**WHAT YOU NEED TO DO:**
Lay out the lines below as a JSON list of strings, one string per line, with blank lines left out. Include only the lines from the line with "Open the Extras" up to and including the line with "[x=1266, y=603]".

**DATA ENTRIES:**
#####

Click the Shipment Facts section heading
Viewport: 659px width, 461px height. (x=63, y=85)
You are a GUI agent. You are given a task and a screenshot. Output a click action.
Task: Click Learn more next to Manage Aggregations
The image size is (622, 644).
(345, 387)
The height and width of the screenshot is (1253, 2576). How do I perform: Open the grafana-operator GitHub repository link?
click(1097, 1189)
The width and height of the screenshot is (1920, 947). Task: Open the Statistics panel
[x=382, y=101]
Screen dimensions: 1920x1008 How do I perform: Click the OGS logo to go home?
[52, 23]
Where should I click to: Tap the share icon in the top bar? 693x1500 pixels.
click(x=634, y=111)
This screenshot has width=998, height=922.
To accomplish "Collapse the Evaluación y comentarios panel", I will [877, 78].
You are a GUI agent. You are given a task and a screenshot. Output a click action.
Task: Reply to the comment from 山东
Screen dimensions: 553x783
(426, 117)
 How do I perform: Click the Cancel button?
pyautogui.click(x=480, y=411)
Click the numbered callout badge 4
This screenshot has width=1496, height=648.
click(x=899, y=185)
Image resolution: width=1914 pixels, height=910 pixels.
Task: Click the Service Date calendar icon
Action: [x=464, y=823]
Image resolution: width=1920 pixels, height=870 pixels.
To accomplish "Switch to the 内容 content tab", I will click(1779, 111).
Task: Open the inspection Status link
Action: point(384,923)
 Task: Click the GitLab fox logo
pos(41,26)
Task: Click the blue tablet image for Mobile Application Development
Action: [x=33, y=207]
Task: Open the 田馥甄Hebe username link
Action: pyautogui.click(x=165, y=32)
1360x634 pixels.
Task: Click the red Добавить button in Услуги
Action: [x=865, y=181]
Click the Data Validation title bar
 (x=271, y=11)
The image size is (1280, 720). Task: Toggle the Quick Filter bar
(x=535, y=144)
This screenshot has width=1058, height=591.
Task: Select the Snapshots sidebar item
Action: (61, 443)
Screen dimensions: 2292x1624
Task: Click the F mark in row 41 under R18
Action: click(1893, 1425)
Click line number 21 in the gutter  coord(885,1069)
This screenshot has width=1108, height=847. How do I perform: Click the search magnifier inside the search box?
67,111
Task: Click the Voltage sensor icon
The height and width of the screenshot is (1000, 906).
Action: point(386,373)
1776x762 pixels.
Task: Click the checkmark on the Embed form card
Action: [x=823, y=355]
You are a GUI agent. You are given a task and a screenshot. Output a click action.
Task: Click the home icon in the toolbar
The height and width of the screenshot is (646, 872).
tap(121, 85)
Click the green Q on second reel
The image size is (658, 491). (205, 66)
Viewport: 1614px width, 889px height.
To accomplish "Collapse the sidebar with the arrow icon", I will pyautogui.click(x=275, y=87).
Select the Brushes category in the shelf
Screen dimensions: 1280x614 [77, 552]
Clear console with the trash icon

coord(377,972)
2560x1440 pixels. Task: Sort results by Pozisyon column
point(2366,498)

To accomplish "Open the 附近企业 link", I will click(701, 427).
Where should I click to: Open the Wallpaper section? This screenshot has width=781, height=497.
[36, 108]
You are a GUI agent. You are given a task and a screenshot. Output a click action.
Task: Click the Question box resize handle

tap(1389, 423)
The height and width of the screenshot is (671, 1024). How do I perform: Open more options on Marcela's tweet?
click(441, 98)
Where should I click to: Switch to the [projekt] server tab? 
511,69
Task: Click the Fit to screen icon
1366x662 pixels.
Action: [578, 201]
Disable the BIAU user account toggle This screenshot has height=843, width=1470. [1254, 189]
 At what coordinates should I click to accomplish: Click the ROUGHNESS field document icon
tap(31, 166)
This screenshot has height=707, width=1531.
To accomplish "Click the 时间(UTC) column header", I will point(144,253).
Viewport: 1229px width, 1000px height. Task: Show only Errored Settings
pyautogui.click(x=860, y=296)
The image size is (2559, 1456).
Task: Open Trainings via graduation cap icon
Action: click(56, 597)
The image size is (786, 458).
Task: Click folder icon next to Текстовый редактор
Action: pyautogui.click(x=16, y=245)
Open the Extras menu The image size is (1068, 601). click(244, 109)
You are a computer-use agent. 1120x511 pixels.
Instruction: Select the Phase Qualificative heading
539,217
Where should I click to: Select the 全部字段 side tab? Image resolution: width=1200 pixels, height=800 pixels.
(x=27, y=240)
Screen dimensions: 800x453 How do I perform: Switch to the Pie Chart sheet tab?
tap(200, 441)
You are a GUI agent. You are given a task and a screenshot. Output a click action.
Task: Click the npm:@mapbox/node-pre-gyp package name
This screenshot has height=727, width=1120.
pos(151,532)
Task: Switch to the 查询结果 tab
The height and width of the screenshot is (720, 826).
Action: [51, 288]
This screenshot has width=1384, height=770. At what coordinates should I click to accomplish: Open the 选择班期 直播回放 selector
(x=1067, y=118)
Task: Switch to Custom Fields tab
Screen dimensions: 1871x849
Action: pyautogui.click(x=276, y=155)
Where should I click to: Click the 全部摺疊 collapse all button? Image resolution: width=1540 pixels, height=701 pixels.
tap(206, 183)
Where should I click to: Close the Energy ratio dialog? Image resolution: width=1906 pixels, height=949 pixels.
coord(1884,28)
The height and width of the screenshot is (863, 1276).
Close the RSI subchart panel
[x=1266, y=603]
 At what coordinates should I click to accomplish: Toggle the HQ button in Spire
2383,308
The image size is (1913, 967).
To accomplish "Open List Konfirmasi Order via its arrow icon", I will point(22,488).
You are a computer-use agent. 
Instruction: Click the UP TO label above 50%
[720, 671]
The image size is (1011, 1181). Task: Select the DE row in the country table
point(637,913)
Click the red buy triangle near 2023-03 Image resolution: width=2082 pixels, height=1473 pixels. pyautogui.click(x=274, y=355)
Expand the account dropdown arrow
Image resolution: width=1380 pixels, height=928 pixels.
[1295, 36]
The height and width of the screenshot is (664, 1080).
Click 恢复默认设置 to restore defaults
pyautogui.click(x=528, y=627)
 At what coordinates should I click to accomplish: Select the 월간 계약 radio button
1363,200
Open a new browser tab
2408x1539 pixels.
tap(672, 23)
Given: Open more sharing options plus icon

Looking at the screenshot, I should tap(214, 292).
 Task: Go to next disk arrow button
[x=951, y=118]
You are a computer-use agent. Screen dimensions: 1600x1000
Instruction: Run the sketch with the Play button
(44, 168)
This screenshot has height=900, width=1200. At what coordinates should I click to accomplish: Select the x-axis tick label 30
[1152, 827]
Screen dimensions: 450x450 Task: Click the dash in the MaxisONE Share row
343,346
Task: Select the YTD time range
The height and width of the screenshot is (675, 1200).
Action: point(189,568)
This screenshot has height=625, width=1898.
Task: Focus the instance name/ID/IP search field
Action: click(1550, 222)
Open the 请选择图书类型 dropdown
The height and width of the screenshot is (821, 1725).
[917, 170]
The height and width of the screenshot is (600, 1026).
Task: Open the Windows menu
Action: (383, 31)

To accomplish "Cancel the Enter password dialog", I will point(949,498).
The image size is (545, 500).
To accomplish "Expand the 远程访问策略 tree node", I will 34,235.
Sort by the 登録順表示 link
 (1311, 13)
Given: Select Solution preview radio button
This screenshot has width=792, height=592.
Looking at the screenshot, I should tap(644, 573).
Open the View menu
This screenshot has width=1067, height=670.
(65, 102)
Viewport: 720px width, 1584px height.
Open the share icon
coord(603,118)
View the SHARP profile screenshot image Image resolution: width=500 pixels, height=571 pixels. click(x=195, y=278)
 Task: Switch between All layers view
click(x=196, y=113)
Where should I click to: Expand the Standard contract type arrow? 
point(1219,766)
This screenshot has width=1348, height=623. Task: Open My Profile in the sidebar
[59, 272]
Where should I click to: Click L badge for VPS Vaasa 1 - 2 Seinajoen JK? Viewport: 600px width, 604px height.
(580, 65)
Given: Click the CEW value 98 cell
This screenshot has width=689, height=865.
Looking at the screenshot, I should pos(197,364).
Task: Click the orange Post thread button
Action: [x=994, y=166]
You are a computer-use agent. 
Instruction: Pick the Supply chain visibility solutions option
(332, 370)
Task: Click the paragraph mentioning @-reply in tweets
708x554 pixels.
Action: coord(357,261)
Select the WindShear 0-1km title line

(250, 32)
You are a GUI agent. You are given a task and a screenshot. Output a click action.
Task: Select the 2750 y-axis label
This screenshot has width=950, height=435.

#####

**THE ANSWER:**
[
  "Open the Extras menu The image size is (1068, 601). click(244, 109)",
  "You are a computer-use agent. 1120x511 pixels.",
  "Instruction: Select the Phase Qualificative heading",
  "539,217",
  "Where should I click to: Select the 全部字段 side tab? Image resolution: width=1200 pixels, height=800 pixels.",
  "(x=27, y=240)",
  "Screen dimensions: 800x453 How do I perform: Switch to the Pie Chart sheet tab?",
  "tap(200, 441)",
  "You are a GUI agent. You are given a task and a screenshot. Output a click action.",
  "Task: Click the npm:@mapbox/node-pre-gyp package name",
  "This screenshot has height=727, width=1120.",
  "pos(151,532)",
  "Task: Switch to the 查询结果 tab",
  "The height and width of the screenshot is (720, 826).",
  "Action: [51, 288]",
  "This screenshot has width=1384, height=770. At what coordinates should I click to accomplish: Open the 选择班期 直播回放 selector",
  "(x=1067, y=118)",
  "Task: Switch to Custom Fields tab",
  "Screen dimensions: 1871x849",
  "Action: pyautogui.click(x=276, y=155)",
  "Where should I click to: Click the 全部摺疊 collapse all button? Image resolution: width=1540 pixels, height=701 pixels.",
  "tap(206, 183)",
  "Where should I click to: Close the Energy ratio dialog? Image resolution: width=1906 pixels, height=949 pixels.",
  "coord(1884,28)",
  "The height and width of the screenshot is (863, 1276).",
  "Close the RSI subchart panel",
  "[x=1266, y=603]"
]